Parsing, or syntactic analysis, is a prerequisite for semantic interpretation, and forms therefore
an integral part of any system which requires natural language understanding. Since almost
all naturally occurring sentences are ambiguous, it is not sufficient (and often impossible) to
generate all possible syntactic analyses. Instead, the parser needs to rank competing analyses
and select only the most likely ones. A statistical parser uses a probability model to perform
this task. I propose a number of ways in which such probability models can be defined for
CCG. The kinds of models developed in this dissertation, generative models over normal-form
derivation trees, are particularly simple, and have the further property of restricting the set of
syntactic analyses to those corresponding to a canonical derivation structure.
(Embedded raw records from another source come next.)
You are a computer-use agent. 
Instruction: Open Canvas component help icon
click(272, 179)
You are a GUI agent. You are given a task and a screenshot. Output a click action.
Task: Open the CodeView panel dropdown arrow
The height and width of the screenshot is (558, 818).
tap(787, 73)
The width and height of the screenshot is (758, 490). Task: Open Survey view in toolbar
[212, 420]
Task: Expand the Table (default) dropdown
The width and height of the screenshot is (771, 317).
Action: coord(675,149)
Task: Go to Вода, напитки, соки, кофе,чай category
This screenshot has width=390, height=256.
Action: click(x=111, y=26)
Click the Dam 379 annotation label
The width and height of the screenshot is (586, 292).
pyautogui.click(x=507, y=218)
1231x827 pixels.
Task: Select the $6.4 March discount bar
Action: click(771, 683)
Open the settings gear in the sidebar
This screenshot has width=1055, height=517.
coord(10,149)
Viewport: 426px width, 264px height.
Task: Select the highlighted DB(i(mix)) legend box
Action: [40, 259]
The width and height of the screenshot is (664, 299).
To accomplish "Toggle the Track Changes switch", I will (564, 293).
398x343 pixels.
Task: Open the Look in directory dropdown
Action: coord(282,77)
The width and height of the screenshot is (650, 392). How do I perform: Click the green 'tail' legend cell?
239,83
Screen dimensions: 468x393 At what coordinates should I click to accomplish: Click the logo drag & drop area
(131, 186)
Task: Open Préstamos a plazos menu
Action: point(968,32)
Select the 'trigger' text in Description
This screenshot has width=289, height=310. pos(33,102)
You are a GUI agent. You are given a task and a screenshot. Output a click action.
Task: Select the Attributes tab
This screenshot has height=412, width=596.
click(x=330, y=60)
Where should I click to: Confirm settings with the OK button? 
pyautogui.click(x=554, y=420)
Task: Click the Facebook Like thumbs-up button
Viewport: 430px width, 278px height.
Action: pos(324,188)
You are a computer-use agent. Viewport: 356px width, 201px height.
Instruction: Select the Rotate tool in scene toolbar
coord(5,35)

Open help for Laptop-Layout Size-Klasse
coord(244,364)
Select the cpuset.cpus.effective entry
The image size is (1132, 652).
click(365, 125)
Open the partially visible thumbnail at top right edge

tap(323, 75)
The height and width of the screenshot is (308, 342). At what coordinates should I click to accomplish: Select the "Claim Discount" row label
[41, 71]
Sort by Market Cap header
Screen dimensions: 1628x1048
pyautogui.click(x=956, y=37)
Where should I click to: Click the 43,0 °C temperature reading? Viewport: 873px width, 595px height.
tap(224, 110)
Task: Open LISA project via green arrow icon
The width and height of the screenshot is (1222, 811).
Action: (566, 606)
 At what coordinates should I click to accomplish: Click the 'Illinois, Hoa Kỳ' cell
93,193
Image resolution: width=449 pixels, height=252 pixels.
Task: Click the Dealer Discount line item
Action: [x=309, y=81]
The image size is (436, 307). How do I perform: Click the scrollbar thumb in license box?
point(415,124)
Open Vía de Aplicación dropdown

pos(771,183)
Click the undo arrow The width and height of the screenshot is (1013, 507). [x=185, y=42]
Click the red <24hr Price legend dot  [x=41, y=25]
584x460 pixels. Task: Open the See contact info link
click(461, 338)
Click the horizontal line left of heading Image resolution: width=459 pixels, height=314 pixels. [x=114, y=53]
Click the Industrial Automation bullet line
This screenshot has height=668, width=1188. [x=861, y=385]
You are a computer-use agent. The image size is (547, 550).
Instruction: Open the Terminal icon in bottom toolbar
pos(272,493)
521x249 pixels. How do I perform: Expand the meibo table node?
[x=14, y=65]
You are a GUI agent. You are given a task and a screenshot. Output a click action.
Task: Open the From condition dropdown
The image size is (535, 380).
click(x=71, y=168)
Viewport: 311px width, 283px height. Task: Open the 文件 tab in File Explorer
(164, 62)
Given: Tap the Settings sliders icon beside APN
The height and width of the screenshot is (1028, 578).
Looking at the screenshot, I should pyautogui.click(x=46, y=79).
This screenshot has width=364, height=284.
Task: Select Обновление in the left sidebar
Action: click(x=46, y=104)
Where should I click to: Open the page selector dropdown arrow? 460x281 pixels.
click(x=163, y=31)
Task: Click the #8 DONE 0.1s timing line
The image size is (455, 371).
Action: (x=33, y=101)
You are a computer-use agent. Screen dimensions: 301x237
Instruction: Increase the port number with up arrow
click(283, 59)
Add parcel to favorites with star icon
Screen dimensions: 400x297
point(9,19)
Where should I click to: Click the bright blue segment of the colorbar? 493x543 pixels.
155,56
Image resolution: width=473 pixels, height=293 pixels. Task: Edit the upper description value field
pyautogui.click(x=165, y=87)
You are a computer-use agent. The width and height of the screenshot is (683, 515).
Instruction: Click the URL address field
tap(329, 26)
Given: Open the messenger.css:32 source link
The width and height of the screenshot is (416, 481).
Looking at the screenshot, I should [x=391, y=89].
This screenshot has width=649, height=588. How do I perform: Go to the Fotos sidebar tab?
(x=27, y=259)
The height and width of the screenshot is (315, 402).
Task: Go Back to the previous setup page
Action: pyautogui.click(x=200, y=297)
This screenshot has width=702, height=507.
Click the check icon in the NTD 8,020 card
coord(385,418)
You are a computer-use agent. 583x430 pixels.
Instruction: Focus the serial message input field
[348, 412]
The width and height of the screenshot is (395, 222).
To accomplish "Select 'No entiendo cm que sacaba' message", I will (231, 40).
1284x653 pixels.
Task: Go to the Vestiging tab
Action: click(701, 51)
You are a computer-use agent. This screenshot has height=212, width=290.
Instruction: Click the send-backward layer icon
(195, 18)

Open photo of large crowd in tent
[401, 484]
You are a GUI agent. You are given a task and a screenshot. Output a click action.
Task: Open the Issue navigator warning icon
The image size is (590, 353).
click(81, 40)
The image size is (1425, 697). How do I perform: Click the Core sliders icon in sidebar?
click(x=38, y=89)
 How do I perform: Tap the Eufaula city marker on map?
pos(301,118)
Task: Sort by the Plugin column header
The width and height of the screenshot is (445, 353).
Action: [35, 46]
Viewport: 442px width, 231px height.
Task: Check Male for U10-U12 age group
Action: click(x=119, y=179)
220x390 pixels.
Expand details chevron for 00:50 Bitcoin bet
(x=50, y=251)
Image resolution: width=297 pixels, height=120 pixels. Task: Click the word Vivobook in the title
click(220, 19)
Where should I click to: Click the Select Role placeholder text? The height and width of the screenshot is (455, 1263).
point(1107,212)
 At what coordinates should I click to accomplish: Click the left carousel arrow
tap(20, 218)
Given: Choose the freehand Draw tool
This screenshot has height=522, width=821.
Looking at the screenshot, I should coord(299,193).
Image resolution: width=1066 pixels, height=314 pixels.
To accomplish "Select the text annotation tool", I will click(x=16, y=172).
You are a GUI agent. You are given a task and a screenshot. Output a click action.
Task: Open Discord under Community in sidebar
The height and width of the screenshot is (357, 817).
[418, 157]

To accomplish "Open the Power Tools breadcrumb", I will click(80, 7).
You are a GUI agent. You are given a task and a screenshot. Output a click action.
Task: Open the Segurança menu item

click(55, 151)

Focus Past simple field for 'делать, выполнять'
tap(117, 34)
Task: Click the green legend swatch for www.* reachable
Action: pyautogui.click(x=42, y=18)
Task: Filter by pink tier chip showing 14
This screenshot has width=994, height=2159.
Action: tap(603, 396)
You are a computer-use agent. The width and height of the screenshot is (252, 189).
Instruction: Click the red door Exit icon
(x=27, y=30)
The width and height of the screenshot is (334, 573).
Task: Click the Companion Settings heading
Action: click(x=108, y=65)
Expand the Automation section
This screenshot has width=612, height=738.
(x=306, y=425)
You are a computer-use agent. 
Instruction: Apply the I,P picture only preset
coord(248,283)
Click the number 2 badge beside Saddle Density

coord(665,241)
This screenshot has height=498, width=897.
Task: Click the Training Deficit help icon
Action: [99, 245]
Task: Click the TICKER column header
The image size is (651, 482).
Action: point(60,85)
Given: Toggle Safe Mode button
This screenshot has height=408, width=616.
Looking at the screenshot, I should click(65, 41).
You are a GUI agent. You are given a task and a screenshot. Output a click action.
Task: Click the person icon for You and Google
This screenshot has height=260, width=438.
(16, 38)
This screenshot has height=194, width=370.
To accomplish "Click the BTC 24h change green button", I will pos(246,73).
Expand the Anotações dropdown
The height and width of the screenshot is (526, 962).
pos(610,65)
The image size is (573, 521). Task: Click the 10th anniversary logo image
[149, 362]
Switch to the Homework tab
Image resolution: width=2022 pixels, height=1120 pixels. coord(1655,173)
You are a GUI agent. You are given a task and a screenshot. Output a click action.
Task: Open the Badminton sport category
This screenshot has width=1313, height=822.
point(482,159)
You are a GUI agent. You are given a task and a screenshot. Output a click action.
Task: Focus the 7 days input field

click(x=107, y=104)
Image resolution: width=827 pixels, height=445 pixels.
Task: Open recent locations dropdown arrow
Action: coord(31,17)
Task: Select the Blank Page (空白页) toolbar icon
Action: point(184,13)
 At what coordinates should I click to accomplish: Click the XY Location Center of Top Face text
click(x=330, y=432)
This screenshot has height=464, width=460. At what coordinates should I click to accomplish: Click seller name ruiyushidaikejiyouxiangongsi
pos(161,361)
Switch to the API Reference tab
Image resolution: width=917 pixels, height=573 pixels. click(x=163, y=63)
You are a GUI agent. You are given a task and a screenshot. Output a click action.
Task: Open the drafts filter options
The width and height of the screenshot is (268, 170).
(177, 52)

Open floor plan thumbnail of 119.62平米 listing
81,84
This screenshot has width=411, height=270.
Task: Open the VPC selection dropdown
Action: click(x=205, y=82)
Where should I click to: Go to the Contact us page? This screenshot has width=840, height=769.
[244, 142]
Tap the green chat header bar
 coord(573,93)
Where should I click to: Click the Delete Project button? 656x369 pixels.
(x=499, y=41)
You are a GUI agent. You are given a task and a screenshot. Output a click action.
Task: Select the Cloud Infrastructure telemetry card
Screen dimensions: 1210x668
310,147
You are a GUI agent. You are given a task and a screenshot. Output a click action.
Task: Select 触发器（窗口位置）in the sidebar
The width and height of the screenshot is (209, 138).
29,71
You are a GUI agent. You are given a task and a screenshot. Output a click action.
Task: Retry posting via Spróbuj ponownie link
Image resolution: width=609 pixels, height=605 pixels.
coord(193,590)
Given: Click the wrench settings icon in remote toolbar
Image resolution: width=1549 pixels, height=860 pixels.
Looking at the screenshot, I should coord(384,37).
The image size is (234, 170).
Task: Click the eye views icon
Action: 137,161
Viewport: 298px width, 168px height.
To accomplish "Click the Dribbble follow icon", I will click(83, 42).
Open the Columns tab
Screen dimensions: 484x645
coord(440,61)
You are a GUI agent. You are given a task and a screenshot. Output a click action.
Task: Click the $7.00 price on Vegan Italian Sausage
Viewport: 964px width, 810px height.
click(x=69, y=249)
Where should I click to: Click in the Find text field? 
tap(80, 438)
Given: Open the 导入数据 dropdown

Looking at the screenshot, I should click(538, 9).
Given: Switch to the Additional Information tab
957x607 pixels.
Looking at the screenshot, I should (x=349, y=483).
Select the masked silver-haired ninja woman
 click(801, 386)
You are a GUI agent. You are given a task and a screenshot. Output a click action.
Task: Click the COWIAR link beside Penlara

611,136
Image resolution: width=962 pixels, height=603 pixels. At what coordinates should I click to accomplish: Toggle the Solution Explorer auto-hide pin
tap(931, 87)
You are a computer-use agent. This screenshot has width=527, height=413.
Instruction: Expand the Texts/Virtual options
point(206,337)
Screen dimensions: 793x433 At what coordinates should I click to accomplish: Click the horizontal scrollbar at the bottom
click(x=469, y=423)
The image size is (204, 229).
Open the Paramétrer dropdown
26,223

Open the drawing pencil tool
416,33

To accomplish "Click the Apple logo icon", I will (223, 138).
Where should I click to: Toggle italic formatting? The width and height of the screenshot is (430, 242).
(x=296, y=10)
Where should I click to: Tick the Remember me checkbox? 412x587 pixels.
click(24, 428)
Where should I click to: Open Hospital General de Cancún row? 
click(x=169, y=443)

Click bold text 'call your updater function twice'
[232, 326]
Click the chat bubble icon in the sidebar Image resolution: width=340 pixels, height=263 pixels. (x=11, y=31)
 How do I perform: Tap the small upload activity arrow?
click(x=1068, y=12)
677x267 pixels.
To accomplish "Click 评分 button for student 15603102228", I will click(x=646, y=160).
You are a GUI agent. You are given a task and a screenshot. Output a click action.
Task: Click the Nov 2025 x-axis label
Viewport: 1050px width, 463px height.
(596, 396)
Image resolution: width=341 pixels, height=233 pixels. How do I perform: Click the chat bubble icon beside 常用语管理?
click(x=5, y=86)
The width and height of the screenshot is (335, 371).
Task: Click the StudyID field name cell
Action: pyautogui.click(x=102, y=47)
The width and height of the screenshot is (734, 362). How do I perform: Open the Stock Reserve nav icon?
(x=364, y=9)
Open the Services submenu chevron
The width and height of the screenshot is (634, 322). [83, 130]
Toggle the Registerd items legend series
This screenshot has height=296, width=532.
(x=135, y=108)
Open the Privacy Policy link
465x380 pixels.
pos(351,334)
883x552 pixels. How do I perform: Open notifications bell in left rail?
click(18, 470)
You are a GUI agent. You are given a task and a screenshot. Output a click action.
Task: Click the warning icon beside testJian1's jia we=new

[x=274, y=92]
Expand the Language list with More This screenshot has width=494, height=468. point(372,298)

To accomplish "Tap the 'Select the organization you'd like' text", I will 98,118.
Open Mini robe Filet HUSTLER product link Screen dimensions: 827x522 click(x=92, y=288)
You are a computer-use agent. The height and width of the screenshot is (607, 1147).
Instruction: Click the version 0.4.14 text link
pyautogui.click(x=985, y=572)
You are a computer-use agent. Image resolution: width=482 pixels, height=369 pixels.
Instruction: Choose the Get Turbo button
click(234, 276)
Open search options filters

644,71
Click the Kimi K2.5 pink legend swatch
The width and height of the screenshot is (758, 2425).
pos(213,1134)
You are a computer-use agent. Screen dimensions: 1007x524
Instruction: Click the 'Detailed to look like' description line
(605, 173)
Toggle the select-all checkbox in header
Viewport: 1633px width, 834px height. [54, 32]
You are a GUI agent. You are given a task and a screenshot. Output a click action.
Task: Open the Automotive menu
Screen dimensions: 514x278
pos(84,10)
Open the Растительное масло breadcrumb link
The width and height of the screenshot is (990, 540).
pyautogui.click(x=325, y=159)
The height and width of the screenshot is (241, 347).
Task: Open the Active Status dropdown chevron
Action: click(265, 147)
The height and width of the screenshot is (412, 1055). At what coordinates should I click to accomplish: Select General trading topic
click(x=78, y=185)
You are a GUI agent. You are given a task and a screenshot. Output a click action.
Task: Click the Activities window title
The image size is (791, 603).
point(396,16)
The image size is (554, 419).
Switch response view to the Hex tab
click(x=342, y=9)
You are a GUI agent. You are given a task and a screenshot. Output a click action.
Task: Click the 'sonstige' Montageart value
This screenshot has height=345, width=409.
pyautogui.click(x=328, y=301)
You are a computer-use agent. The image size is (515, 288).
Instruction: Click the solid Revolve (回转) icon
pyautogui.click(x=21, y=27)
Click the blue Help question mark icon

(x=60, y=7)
This is important
to guarantee that parsing can be done efficiently.
In order to achieve high parsing accuracy, a large corpus of annotated data is required to estimate
the parameters of the probability models. Most existing wide-coverage statistical parsers
use models of phrase-structure trees estimated from the Penn Treebank, a 1-million-word corpus
of manually annotated sentences from theWall Street Journal. This dissertation presents an
algorithm which translates the phrase-structure analyses of the Penn Treebank to CCG derivations.
The resulting corpus, CCGbank, is used to train and test the models proposed in this
dissertation. Experimental results indicate that parsing accuracy (when evaluated according to
a comparable metric, the recovery of unlabelled word-word dependency relations), is as high
as that of standard Penn Treebank parsers which use similar modelling techniques.
Most existing wide-coverage statistical parsers use simple phrase-structure grammars whose
syntactic analyses fail to capture long-range dependencies, and therefore do not correspond to
directly interpretable semantic representations. By contrast, CCG is a grammar formalism
in which semantic representations that include long-range dependencies can be built directly
during the derivation of syntactic structure. These dependencies define the predicate-argument
structure of a sentence, and are used for two purposes in this dissertation: First, the performance
of the parser can be evaluated according to how well it recovers these dependencies. In contrast
to purely syntactic evaluations, this yields a direct measure of how accurate the semantic
interpretations returned by the parser are. Second, I propose a generative model that captures
the local and non-local dependencies in the predicate-argument structure, and investigate the
impact of modelling non-local in addition to local dependencies.